Item 1.01. Entry into a Material Definitive Agreement.
On March 3, 2017 (the Effective Date) each of Argo Group International Holdings, Ltd., Argo Group US, Inc., Argo International Holdings
Limited and Argo Underwriting Agency Limited (the Borrowers) entered into a $325,000,000 Credit Agreement (the New Credit Agreement) with JPMorgan Chase Bank, N.A., as administrative agent, and the other lenders and parties
signatory thereto.
The New Credit Agreement replaced the prior Credit Agreement (the Prior Agreement), dated as of March 7, 2014, among
the Borrowers, JPMorgan Chase Bank, N.A. and the other parties thereto, which agreement was terminated concurrently with the execution of the New Credit Agreement. The full terms of the Prior Agreement are incorporated by reference to Exhibit 10.1
to Argo Groups Current Report on Form
8-K
filed with the Securities and Exchange Commission on March 10, 2014.
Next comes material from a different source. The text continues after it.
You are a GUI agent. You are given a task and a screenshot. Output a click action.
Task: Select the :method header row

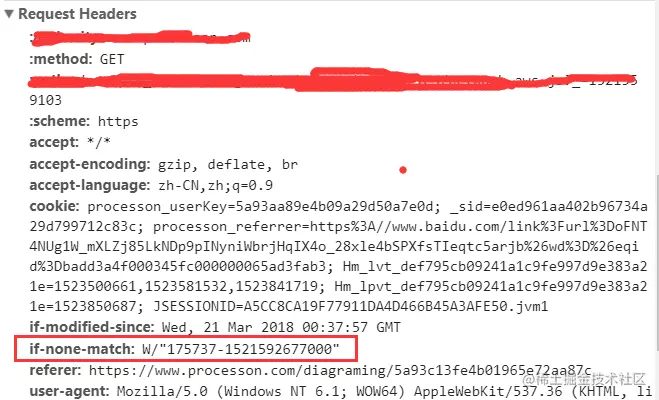[77, 59]

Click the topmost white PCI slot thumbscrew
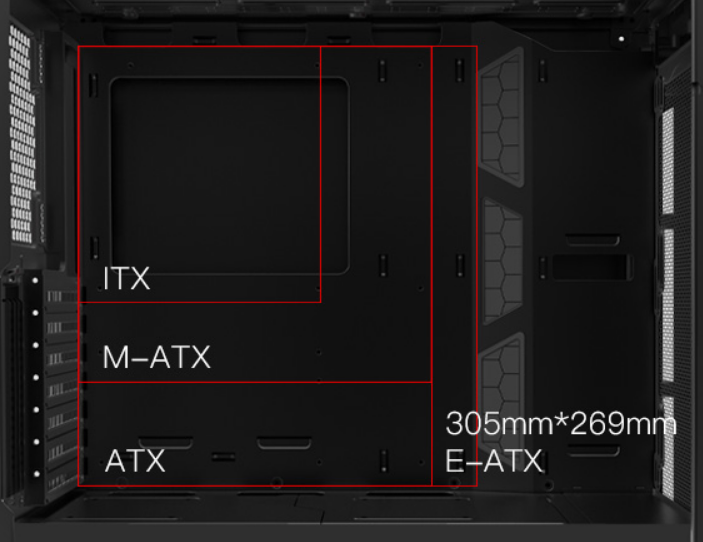pos(35,281)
In connection with the consummation of the New Credit Agreement, Argo Group International Holdings, Ltd. borrowed $125 million as a term loan due on
March 3, 2019, which amount was used on March 3, 2017 to pay off in its entirety the $125 million of revolving borrowings previously outstanding under the Prior Agreement. In addition, the New Credit Agreement provides for a
$200 million revolving credit facility, and the commitments thereunder shall expire on March 3, 2022 unless extended in accordance with the terms of the New Credit Agreement. Borrowings (as defined in the New Credit Agreement) by the
Borrowers under the New Credit Agreement may be used for general corporate purposes, including working capital, permitted acquisitions and letters of credit, and each of the Borrowers has agreed to be jointly and severally liable for the obligations
of the other Borrowers under the New Credit Agreement.
Loans designated by the Borrowers at the time of borrowing as ABR Borrowings that are
outstanding under the New Credit Agreement bear interest at a rate per annum equal to the Applicable Rate (as defined in the New Credit Agreement), plus the greatest of (a) the Prime Rate (as defined in the New Credit Agreement) in effect on
such day, (b) the NYFRB Rate in effect on such day plus
1
⁄
2
of 1% and (c) the Adjusted Eurocurrency Rate for a one month interest period plus 1%.
Loans designated by the Borrowers at the time of borrowing as Eurocurrency Borrowings that are outstanding under the New Credit Agreement bear interest at a rate per annum equal to the Adjusted Eurocurrency Rate (as defined in the New
Credit Agreement) for the Interest Period (as defined in the New Credit Agreement) in effect for such Borrowing plus the Applicable Rate (as defined in the New Credit Agreement).
The New Credit Agreement contains events of default as set forth therein. Generally, if an event of default occurs and is continuing, Lenders holding at least
a majority of the loans and commitments under the New Credit Agreement may elect to accelerate the maturity of the loans and/or terminate the commitments under the New Credit Agreement. For certain events of default related to liquidation,
bankruptcy and similar events, all amounts under the loans become due immediately and all commitments of the Lenders are automatically canceled. On the Effective Date, $125 million was outstanding under the New Credit Agreement in the form of
the term loan described above, and there were no amounts outstanding as revolving borrowings under the New Credit Agreement. A $180,000 letter of credit was outstanding on the Effective Date under the New Credit Agreement.
The description of the New Credit Agreement set forth above is qualified in its entirety by the Credit Agreement
filed in this Form
8-K
as Exhibit 10.1 and incorporated herein by reference.